Il tema centrale diventa però un altro. L’aplotipo Y non identifica una persona singola, perché riguarda l’intera linea maschile. Questo significa che il contributo potrebbe teoricamente appartenere a qualunque parente maschio di Sempio. Ma nella realtà investigativa, osserva Albani, il campo si restringe immediatamente. Avere una traccia genetica che rimanda a quel ramo familiare sulle unghie di Chiara Poggi implica che non si possa più ignorare la presenza di un contributo biologico estraneo ai soggetti che frequentavano quotidianamente la vittima. Non c’è un legame certo con il gesto violento, ma c’è un legame certo con un’identità familiare precisa. E questa circostanza, per un’indagine che per anni ha escluso la presenza di terzi, costituisce un nodo che non può essere eluso.

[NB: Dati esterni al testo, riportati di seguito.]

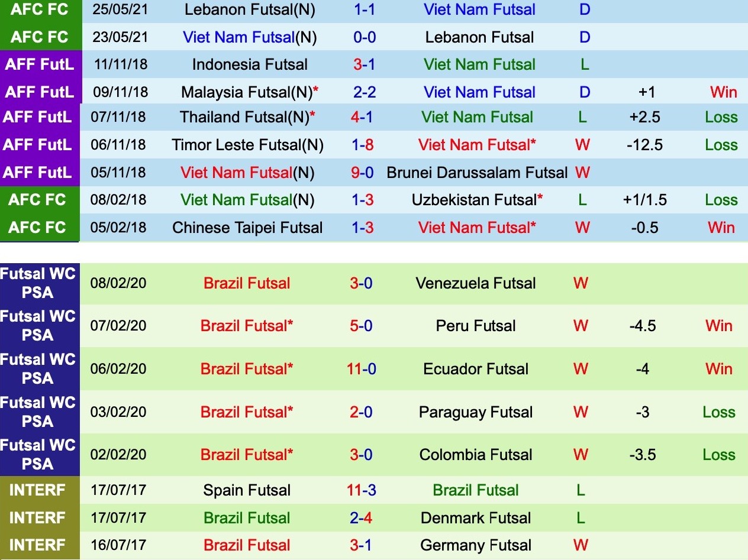
Task: Click the Germany Futsal team name
Action: 476,545
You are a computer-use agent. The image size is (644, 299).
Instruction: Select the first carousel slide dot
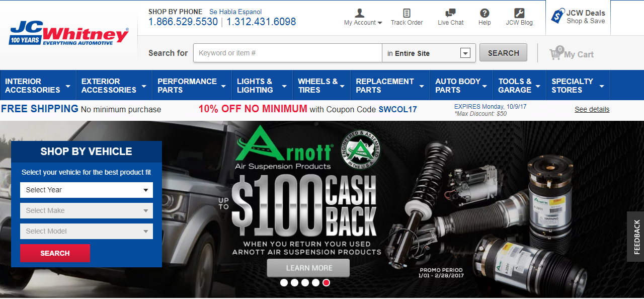pyautogui.click(x=284, y=283)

Da qui si sviluppa la nuova dialettica tra accusa e difesa. Gli avvocati di Stasi, sin dal 2016, sostengono che quella traccia fosse un elemento decisivo e che la sua sottovalutazione abbia condizionato il processo. La nuova perizia sembra avvalorare quella lettura. Di contro, la difesa di Sempio — rappresentata da Angela Taccia e Liborio Cataliotti — lavora per dimostrare che il contatto possa essere avvenuto in un momento antecedente e in modo indiretto. Nell’ultimo incontro nei laboratori di Genomica a Roma, con i consulenti Claudio Palmegiani e Marina Baldi, è stato elaborato un elenco di possibili superfici che l’indagato avrebbe potuto toccare nei giorni precedenti: la tastiera del computer, il telecomando, il corrimano delle scale. Elementi di vita quotidiana, legati alla sua frequentazione della casa dei Poggi.
Ma questa ricostruzione si scontra con un interrogativo che gli inquirenti considerano cruciale. Se il trasferimento fosse davvero avvenuto tramite oggetti comuni, perché l’unica traccia maschile rilevata sulle unghie di Chiara sarebbe quella riconducibile a Sempio? Perché non compaiono profili dei familiari, del fratello Marco, della madre, del padre, o del fidanzato Alberto Stasi? È l’obiezione che la Procura pone come linea di demarcazione: la presenza del Dna non è automaticamente un segno di responsabilità, ma la sua esclusività, in quel punto specifico, richiede una spiegazione che non può limitarsi alla possibilità del trasferimento indiretto.
La nuova perizia non riscrive la dinamica dell’omicidio. Non indica un colpevole. Ma stabilisce un contenuto tecnico che da ora in avanti diventa parte integrante dell’indagine. È un passaggio che obbliga a prendere in considerazione uno scenario rimasto sempre sullo sfondo: quello in cui la traccia genetica, pur incompleta, abbia un valore superiore a quanto ritenuto in passato. La discussione fissata per il 18 dicembre avrà il compito di definire quanto questo dato possa incidere nella ricostruzione giudiziaria. Non offrirà una verità definitiva, ma renderà chiaro quali elementi scientifici possono essere utilizzati e quali non lo sono. E da quel momento, qualunque percorso investigativo dovrà necessariamente partire dalla presenza di quel frammento genetico sotto le unghie di Chiara Poggi, un dettaglio che, dopo anni, torna ora al centro dell’intera vicenda.